6. En deuxième lieu, les dispositions combinées citées au point 2 n'habilitent pas l'administration, ni au demeurant le juge, à moduler la contribution lorsque les conditions posées par le IV de l'article R. 8253-2 du code du travail pour caractériser une récidive sont remplies. Par suite, la société n'est pas fondée à soutenir que le directeur de l'OFII aurait entaché sa décision d'une erreur de droit en s'estimant lié par l'application du barème posé par le code du travail.

7. En dernier lieu, pour justifier que la sanction serait disproportionnée, la société requérante, qui ne conteste aucunement la matérialité des faits, se prévaut de sa situation financière difficile et de ce qu'il s'agissait du premier jour de travail du salarié en cause. Toutefois, il résulte du procès-verbal établi à la suite de la convocation du salarié, qui fait foi jusqu'à preuve du contraire, qu'il travaillait et résidait au sein du restaurant depuis le 3 février 2018. Par ailleurs, ainsi qu'il a été dit au point 5, la société requérante a déjà été sanctionnée pour les mêmes faits par une décision du 14 septembre 2015. Ainsi, au regard de la nature et de la gravité des agissements sanctionnés, les difficultés financières invoquées par la requérante, pour délicates qu'elles puissent être, ne constituent pas des circonstances particulières suffisantes pour justifier qu'elle soit, à titre exceptionnel, dispensée de sanction. Par suite, le moyen tiré de la disproportion de la sanction, qui n'est opérant qu'en tant que la décision contestée met à sa charge la contribution spéciale, doit être écarté.
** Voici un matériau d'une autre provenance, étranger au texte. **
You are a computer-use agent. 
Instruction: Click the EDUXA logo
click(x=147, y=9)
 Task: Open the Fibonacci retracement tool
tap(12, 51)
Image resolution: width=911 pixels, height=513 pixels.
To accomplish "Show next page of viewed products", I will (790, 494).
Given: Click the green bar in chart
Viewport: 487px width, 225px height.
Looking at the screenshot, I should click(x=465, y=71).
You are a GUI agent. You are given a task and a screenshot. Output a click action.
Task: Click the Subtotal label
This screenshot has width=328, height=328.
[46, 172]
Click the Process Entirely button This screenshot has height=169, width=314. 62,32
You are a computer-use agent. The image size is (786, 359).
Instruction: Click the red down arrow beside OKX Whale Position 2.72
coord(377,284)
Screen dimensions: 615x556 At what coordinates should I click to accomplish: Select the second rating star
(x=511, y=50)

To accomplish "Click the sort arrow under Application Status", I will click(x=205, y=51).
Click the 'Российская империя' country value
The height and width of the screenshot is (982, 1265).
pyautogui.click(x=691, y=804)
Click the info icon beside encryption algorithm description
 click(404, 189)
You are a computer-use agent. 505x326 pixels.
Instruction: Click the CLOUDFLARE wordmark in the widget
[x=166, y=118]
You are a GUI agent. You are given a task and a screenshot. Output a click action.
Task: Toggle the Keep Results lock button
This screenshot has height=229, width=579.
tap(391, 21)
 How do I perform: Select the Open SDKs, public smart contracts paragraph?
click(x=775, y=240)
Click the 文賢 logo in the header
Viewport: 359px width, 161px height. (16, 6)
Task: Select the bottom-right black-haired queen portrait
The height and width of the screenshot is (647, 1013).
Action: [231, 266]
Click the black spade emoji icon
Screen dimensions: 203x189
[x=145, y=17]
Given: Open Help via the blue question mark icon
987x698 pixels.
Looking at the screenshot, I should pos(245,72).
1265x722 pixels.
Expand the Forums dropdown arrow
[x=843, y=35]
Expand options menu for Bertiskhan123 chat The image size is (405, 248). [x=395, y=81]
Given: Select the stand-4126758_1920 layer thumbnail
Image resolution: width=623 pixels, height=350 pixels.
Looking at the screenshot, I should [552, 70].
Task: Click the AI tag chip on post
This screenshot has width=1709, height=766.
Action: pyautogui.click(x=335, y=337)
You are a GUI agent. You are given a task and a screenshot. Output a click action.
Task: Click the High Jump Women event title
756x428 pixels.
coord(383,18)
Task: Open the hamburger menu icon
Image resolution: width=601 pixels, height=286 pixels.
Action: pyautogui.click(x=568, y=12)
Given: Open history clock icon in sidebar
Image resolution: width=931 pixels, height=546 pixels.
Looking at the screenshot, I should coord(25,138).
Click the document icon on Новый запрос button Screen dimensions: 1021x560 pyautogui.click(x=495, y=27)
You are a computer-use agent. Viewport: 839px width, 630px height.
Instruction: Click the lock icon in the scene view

8. Il résulte de tout ce qui précède que les conclusions à fin d'annulation de la requête doivent être rejetées ainsi que, par voie de conséquence les conclusions présentées à fin de décharge ainsi que celles présentées sur le fondement des dispositions de l'article L. 761-1 du code de justice administrative.

Par ces motifs, le tribunal décide :

Article 1er : La requête de la société Kenitra est rejetée.

Article 2 : Le présent jugement sera notifié à la société Kenitra et à l'Office français de l'immigration et de l'intégration.

Délibéré après l'audience du 16 novembre 2023, à laquelle siégeaient :

Mme Bories, présidente,

M. Bourragué, premier conseiller,

Mme Goudenèche, conseillère,

Assistés de Mme Nimax, greffière.

Rendu public par mise à disposition au greffe le 30 novembre 2023.

La rapporteure,

signé

C. GoudenècheLa présidente,

signé

C. Bories

La greffière,

signé

S. Nimax

La République mande et ordonne au ministre de l'intérieur et des outre-mer en ce qui le concerne ou à tous commissaires de justice à ce requis en ce qui concerne les voies de droit commun contre les parties privées, de pourvoir à l'exécution de la présente décision.